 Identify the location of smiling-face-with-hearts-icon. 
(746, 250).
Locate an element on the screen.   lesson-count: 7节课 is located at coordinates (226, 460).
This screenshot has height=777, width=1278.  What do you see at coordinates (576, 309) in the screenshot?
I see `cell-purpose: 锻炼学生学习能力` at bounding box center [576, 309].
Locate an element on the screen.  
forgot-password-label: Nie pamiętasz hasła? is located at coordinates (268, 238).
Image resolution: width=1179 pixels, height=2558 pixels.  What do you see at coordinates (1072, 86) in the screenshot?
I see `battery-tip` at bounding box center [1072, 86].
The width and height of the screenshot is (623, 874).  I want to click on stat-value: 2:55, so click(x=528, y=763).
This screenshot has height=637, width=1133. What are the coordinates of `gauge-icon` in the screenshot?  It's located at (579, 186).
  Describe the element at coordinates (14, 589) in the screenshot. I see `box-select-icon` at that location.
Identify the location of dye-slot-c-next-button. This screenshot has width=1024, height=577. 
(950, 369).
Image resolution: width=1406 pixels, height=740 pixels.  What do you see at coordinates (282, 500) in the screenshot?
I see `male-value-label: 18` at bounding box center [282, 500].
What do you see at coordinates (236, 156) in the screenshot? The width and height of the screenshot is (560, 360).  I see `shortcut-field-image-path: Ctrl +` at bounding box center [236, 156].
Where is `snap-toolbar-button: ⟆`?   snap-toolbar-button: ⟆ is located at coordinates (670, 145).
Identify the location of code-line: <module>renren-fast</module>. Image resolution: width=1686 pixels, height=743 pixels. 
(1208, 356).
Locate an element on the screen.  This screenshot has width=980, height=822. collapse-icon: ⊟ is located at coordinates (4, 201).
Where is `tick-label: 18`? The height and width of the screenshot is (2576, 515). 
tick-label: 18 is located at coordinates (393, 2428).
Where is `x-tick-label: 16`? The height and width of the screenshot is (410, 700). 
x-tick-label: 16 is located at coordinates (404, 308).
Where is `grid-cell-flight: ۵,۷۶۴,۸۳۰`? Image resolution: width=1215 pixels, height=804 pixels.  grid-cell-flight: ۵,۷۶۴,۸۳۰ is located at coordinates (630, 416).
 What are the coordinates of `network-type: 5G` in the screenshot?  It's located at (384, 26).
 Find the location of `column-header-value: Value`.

> Work to be completed: Please arrange the lines from the very first one through the line containing "forgot-password-label: Nie pamiętasz", inclusive, as a Markdown table with the columns Row and Line, numbering each row and leaving out any blank lines.

> Written answer:
| Row | Line |
|---|---|
| 1 |  Identify the location of smiling-face-with-hearts-icon.  |
| 2 | (746, 250). |
| 3 | Locate an element on the screen.   lesson-count: 7节课 is located at coordinates (226, 460). |
| 4 | This screenshot has height=777, width=1278.  What do you see at coordinates (576, 309) in the screenshot? |
| 5 | I see `cell-purpose: 锻炼学生学习能力` at bounding box center [576, 309]. |
| 6 | Locate an element on the screen.   |
| 7 | forgot-password-label: Nie pamiętasz hasła? is located at coordinates (268, 238). |